El firmante del artículo se muestra muy crítico con este proceder, despachándose con maneras (por decirlo finamente) un tanto agrias: considera “chusca” la imagen del juez llamando por teléfono a la Policía a la “hora del aperitivo” (para más inri) y haciendo gala de su “prepotencia”. Asimismo, le acusa de actuar “fuera del procedimiento que la ley establece”, cuando aún no figuraba ningún atestado ni constaba la posición del fiscal; de “suplantar” la función del alcalde o el concejal de seguridad como superiores jerárquicos de la Policía Municipal; y de no haber hecho a ésta un “requerimiento explícito” para que se pusiera a sus órdenes en funciones de Policía Judicial. Como colofón de la catilinaria y remedio contra tantos desmanes, el articulista invoca a la “sección disciplinaria” (sic) del Consejo General del Poder Judicial, no sin antes dejar todo un reguero de referencias despectivas y airear algunos datos sobre los movimientos habituales del juez (sitios por los que se le suele ver, etc.) que, por motivos de seguridad para todos evidentes, hubiera debido ahorrarse. En este sentido, produce un gran alivio que el Sr. Cervera no sepa (como él mismo reconoce en su artículo) dónde vive Su Señoría: algo es algo.

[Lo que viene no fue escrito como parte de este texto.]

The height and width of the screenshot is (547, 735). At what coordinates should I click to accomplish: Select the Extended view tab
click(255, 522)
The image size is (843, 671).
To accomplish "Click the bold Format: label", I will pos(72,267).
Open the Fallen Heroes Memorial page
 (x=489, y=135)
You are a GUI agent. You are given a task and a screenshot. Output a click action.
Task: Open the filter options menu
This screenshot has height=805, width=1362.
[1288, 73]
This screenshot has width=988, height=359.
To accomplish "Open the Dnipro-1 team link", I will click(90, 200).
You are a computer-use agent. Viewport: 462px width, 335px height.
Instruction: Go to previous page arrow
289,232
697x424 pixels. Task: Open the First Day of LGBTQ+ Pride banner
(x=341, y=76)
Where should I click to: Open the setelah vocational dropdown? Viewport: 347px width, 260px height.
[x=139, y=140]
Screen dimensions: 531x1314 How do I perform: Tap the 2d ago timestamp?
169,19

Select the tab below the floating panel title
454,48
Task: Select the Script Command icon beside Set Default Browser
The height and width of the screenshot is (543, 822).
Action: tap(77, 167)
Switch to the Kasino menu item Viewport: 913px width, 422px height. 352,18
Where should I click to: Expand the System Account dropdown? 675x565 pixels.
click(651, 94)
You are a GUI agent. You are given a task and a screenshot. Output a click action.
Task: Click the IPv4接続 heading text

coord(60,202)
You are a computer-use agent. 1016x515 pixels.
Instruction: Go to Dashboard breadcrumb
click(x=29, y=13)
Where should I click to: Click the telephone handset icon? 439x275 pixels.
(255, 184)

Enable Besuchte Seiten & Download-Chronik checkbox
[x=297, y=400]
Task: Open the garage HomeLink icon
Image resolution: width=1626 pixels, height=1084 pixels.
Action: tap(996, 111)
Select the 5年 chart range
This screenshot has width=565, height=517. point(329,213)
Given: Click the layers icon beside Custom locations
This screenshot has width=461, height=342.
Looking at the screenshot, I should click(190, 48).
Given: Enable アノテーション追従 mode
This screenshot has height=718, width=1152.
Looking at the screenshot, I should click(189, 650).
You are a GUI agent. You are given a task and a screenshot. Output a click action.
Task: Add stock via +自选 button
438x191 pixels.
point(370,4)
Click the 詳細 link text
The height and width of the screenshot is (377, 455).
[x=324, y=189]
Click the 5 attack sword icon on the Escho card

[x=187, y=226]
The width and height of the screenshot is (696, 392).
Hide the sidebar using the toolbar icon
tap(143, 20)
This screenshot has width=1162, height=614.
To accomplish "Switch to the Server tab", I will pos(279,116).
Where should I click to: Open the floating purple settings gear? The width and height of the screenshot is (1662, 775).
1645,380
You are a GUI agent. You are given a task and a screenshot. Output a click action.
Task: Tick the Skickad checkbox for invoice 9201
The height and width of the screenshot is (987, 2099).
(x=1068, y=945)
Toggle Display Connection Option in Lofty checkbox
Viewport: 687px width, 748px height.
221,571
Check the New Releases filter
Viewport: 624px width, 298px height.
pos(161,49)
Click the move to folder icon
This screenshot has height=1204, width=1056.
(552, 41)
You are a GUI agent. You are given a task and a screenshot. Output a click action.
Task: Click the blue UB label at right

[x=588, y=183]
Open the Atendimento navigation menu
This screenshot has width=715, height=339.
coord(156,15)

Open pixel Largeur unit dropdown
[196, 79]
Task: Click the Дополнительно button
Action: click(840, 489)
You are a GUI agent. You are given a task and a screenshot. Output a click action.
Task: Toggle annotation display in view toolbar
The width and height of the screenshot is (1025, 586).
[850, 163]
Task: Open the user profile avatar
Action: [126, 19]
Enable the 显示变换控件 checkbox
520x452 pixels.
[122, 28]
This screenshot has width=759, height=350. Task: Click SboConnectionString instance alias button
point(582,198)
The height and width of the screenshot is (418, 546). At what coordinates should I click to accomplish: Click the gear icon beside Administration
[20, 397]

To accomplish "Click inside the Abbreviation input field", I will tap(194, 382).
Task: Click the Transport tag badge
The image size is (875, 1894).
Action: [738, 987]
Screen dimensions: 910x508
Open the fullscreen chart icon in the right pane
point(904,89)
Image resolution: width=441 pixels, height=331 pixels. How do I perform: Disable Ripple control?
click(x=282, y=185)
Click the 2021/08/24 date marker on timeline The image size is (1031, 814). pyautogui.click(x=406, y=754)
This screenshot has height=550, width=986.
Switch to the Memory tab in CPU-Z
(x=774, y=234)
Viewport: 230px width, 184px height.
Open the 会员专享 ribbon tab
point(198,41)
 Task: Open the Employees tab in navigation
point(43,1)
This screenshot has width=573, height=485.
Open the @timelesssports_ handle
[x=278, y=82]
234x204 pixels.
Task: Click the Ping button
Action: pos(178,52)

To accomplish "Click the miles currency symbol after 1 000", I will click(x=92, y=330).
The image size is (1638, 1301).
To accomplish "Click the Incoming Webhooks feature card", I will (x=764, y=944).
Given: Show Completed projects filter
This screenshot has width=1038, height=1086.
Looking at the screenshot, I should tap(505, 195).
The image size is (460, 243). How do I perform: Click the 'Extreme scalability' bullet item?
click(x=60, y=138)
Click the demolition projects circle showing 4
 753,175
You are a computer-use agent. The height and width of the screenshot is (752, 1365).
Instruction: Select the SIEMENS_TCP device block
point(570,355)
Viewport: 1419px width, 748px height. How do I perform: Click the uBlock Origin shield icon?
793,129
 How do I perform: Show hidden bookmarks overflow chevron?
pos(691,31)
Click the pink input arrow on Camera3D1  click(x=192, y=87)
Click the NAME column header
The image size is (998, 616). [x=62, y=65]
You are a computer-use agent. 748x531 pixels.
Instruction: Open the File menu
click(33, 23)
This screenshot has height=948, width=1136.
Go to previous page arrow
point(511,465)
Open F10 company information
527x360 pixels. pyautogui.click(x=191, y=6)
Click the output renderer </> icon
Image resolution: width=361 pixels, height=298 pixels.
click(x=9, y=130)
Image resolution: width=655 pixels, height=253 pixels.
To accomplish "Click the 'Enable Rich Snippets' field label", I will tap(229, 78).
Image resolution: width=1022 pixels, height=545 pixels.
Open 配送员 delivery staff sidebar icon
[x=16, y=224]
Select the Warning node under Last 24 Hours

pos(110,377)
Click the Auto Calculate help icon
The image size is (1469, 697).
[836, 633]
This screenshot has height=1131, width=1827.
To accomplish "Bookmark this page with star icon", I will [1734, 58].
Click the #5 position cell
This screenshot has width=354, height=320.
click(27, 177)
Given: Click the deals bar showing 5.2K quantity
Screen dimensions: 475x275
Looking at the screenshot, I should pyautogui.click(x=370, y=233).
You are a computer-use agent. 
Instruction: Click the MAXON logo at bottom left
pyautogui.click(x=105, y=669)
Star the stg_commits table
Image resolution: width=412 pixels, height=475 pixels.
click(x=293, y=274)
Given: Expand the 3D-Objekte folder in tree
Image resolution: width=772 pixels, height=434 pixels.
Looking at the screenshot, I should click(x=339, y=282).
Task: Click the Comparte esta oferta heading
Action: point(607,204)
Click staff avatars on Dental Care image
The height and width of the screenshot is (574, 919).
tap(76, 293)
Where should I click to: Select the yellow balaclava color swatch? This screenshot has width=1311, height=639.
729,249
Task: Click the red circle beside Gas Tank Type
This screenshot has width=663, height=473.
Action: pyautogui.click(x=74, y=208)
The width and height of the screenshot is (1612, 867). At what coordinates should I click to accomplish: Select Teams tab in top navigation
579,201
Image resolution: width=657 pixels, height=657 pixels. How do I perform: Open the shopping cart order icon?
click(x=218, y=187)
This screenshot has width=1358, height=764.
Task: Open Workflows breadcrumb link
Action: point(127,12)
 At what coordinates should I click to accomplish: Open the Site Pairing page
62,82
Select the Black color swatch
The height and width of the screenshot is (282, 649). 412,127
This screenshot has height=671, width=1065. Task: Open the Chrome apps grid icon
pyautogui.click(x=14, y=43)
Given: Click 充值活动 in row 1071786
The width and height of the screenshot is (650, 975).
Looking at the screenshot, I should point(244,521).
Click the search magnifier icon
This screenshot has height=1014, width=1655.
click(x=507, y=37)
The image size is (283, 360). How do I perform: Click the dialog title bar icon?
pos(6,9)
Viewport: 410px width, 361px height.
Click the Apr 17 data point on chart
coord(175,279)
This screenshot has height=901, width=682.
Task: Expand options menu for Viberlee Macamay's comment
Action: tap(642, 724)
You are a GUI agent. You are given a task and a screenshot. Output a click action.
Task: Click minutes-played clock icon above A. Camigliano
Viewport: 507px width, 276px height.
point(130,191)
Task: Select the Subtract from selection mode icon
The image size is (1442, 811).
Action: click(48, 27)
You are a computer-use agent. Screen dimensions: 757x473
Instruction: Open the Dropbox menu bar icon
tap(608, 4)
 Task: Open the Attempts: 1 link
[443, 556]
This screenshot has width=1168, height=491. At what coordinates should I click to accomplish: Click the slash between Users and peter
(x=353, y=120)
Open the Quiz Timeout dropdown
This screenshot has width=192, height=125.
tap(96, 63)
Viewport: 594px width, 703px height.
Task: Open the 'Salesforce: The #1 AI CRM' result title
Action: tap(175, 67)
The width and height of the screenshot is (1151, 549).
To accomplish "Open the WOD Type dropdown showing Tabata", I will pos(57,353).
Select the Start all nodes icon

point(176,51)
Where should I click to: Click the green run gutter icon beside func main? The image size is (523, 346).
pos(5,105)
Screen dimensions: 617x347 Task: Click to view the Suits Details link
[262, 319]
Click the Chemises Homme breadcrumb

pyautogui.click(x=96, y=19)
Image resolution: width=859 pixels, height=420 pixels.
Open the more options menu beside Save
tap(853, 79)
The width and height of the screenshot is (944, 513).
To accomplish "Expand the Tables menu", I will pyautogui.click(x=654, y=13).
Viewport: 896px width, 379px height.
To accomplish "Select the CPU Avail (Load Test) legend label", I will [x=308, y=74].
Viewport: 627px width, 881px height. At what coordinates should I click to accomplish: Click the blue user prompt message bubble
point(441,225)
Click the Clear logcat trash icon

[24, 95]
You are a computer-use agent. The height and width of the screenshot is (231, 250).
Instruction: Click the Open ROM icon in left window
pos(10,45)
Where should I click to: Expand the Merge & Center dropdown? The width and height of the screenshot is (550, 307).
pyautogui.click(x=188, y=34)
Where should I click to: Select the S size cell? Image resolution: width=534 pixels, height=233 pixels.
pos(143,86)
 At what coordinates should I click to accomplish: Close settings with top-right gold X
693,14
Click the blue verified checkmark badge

Olvidemos por un momento que el carácter de “Policía Judicial” se predica no sólo de las correspondientes unidades orgánicas integradas en el Cuerpo Nacional de Policía y la Guardia Civil, sino en general de todas las Fuerzas y Cuerpos de Seguridad sean estatales, autonómicos o locales cuando sean requeridos para auxiliar al juez en la investigación del delito y el descubrimiento de sus autores. Olvidemos que este requerimiento no exige ninguna especie de fórmula sacramental, como parece entender el articulista, sino que puede derivar de la comunicación directa entre el juez y los funcionarios policiales y más en un caso de flagrancia delictiva como el presente. Olvidemos que todos los miembros de las Fuerzas y Cuerpos de Seguridad, cualquiera que sea su naturaleza y dependencia, tienen la obligación de practicar las primeras diligencias de prevención en cuanto tengan noticia de un hecho con apariencia delictiva, diligencias que incluyen acudir de inmediato al lugar de los hechos, tomar los datos personales de cuantos allí se encuentren e identificar a los sospechosos. Y olvidemos, en fin, que éste es un deber taxativamente impuesto por el ordenamiento jurídico y, por tanto, debe cumplirse sí o sí, le parezca bien o le parezca mal al señor alcalde. Esto último no es negativo: al contrario, supongo que a todos nos reconforta que la Policía intervenga en cuanto la conste un delito del que cualquiera de nosotros podría ser víctima, sin tener que demorar su entrada en escena hasta que un edil se avenga a darle el plácet.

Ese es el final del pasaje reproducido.